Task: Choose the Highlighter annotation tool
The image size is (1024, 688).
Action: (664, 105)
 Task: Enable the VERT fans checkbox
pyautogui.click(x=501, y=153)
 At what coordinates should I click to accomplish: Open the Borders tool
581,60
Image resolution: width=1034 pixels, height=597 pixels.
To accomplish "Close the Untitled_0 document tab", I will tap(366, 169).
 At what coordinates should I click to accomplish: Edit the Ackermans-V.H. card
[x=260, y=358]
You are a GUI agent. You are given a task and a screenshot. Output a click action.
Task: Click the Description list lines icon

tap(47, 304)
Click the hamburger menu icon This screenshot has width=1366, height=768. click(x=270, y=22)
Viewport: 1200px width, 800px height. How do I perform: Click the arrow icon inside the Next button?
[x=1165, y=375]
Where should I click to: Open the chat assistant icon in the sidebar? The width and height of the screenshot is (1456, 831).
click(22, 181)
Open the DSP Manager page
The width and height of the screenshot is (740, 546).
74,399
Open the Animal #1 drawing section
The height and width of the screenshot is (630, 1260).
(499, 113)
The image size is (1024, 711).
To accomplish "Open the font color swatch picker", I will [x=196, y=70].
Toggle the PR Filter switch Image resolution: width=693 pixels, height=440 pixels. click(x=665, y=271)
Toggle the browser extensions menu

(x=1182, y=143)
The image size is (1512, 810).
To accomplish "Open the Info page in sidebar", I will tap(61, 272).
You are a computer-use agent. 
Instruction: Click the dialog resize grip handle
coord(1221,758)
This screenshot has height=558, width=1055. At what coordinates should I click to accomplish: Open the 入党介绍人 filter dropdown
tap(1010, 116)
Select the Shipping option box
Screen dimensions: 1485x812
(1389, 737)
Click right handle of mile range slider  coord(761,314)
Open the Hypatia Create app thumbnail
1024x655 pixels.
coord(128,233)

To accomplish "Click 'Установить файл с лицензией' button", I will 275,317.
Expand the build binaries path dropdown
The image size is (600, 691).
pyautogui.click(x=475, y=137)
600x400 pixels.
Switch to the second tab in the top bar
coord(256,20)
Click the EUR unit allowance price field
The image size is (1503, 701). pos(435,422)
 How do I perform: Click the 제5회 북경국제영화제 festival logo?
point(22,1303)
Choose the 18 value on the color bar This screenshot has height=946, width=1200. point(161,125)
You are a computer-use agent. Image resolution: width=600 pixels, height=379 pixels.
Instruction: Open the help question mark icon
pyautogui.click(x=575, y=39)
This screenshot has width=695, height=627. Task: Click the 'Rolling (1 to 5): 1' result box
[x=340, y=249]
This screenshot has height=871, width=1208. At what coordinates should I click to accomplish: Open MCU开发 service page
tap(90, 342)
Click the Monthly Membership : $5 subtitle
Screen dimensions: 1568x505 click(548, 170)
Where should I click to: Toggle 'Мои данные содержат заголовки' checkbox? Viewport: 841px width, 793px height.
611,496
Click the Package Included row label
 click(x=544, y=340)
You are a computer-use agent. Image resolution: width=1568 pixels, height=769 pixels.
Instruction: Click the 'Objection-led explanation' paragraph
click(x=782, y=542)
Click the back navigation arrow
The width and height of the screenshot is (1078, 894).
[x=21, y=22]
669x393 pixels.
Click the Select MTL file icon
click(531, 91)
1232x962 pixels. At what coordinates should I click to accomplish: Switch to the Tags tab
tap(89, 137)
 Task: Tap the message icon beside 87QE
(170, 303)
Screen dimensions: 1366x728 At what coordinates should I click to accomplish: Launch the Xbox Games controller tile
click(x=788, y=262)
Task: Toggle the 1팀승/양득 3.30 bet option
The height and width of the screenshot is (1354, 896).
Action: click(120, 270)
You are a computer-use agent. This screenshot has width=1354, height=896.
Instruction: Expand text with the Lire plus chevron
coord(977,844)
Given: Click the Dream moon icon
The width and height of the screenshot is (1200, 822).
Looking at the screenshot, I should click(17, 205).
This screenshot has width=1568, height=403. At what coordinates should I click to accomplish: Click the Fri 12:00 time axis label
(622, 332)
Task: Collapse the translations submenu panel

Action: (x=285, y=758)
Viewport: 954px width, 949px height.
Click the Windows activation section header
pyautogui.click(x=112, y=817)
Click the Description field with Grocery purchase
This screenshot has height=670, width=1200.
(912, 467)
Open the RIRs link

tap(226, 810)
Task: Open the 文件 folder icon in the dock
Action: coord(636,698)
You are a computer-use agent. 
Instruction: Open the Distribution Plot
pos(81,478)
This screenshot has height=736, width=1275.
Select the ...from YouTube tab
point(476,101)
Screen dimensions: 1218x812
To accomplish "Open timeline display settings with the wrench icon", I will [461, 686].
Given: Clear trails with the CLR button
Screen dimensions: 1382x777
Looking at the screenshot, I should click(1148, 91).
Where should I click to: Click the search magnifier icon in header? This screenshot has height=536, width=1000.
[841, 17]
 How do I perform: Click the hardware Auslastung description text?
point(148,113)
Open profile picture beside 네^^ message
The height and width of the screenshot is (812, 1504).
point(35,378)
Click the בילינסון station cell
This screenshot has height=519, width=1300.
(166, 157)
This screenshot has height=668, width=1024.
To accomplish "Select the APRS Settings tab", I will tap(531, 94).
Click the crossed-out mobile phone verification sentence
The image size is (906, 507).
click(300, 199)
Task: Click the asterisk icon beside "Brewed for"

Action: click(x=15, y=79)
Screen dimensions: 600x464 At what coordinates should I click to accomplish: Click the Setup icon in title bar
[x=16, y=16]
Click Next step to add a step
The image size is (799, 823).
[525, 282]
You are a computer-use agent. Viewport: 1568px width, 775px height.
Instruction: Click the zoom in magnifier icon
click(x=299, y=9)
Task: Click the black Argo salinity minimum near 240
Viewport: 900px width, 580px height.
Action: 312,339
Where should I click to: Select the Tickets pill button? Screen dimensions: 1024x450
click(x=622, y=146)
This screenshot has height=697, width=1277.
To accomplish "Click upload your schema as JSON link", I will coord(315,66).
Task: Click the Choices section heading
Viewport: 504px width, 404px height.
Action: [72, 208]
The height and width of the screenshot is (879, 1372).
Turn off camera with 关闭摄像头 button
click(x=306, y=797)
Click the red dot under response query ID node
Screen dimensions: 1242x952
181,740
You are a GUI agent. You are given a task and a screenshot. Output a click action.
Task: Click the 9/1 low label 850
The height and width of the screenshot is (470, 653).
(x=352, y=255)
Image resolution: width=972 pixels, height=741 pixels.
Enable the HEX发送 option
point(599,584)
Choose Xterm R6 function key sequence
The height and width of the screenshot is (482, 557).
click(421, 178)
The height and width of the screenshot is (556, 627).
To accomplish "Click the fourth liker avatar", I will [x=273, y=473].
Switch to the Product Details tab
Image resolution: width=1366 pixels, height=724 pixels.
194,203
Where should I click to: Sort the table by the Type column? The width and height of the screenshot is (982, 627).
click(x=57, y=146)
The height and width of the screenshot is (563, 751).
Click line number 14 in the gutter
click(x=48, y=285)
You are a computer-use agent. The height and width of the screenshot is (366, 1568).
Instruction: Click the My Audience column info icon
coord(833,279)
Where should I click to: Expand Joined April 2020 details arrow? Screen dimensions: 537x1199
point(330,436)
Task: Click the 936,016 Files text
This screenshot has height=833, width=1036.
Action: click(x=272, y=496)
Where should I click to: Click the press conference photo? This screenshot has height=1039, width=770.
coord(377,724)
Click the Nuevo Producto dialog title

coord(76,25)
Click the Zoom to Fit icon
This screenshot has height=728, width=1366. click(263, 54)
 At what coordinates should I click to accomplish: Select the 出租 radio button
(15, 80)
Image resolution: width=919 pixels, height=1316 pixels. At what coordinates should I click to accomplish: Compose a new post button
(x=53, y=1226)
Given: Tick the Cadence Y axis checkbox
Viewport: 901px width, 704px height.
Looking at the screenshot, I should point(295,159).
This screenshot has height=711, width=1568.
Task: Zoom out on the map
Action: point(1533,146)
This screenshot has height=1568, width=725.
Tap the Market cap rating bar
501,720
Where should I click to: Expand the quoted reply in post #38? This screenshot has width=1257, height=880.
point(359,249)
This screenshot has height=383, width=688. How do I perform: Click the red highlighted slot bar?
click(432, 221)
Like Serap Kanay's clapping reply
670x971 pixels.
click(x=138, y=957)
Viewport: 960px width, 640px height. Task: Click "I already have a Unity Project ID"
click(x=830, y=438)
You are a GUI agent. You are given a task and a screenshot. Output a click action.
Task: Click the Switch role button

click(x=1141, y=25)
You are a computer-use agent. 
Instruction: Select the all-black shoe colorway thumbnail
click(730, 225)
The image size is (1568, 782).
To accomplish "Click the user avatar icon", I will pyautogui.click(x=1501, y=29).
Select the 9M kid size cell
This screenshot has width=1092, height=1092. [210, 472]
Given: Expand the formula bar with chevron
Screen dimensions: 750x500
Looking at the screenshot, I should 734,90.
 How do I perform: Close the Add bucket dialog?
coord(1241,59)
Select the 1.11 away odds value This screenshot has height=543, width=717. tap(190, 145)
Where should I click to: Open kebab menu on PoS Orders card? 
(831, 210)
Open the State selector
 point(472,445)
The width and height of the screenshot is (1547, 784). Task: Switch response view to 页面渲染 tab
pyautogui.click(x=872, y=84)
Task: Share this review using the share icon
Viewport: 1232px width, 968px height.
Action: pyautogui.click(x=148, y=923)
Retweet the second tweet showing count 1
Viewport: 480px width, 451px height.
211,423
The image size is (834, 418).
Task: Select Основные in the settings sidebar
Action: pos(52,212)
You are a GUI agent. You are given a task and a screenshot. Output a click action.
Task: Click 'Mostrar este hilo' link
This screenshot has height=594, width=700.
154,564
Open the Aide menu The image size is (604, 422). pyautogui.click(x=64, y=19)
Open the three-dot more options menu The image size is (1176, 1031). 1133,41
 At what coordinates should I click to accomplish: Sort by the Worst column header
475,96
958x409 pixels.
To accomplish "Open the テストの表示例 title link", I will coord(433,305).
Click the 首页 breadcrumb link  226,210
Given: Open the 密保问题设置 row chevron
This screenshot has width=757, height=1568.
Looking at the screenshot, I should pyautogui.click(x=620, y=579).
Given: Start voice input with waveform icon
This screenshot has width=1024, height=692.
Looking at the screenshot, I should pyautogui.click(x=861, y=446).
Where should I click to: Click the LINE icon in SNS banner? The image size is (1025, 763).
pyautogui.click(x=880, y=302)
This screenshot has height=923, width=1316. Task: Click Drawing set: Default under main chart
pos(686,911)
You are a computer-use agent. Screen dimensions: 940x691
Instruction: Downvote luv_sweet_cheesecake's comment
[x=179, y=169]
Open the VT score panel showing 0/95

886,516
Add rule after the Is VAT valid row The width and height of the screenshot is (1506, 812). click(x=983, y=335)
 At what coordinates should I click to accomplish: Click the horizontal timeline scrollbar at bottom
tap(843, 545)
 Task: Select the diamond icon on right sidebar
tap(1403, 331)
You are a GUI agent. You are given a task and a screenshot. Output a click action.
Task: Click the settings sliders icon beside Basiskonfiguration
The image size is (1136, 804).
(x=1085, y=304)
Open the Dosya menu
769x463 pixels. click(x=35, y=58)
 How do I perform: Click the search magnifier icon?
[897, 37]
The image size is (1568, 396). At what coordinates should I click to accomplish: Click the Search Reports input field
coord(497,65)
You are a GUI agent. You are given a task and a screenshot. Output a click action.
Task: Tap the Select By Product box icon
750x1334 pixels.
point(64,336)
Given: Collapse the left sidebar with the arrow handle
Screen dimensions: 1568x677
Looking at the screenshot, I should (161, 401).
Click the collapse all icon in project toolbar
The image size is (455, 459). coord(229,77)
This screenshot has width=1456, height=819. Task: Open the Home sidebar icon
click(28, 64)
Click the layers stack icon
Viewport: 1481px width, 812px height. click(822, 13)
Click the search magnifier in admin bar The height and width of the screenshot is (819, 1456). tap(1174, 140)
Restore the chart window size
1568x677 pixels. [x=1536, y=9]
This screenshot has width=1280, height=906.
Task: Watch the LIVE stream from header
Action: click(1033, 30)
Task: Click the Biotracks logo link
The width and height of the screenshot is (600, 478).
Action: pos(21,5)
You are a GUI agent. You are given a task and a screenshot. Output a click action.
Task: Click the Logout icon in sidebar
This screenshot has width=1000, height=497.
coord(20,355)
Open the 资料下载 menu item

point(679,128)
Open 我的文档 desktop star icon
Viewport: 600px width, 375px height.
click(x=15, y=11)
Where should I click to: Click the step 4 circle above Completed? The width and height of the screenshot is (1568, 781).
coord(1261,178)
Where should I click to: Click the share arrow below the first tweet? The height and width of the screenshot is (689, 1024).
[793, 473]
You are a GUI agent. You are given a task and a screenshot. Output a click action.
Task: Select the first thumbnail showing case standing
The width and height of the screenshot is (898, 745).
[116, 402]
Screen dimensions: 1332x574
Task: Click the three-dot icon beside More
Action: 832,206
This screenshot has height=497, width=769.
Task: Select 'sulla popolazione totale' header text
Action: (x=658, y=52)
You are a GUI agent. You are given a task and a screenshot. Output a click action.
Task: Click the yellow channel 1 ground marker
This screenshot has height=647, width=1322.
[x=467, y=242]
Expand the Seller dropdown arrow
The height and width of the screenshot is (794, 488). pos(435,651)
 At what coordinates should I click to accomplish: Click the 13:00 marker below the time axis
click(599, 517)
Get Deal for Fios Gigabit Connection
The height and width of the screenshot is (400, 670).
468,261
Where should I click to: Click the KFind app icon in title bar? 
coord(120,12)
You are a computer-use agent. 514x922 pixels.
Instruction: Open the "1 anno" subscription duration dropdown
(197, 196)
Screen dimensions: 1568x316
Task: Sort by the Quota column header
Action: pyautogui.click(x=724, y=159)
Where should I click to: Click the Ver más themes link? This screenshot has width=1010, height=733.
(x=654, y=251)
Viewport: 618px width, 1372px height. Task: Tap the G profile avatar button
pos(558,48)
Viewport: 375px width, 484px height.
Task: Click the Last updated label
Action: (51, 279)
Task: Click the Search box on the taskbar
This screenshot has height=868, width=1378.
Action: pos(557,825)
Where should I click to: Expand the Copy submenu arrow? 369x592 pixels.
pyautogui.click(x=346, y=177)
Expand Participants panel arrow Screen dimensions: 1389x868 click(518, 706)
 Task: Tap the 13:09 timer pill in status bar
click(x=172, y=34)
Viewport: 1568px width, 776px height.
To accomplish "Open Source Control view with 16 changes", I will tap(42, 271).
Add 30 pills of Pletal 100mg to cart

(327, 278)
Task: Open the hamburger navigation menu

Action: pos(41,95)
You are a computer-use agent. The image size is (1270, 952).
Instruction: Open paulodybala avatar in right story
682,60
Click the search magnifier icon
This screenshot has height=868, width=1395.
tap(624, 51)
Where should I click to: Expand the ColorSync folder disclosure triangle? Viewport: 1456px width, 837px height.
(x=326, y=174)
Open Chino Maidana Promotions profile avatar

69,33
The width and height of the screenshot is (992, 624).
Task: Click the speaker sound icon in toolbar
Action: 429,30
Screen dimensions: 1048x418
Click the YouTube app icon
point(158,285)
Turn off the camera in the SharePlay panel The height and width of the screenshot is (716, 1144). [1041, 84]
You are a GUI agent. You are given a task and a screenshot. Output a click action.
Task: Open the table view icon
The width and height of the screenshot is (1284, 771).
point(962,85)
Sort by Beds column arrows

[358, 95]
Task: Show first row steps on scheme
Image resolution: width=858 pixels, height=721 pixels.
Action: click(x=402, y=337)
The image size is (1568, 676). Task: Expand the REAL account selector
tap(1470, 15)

__________________________________________________

### PROBLEM DESCRIPTION
Report all lines in the records that include the string "value".

### SOLUTION
Choose the 18 value on the color bar This screenshot has height=946, width=1200. point(161,125)
Select the 1.11 away odds value This screenshot has height=543, width=717. tap(190, 145)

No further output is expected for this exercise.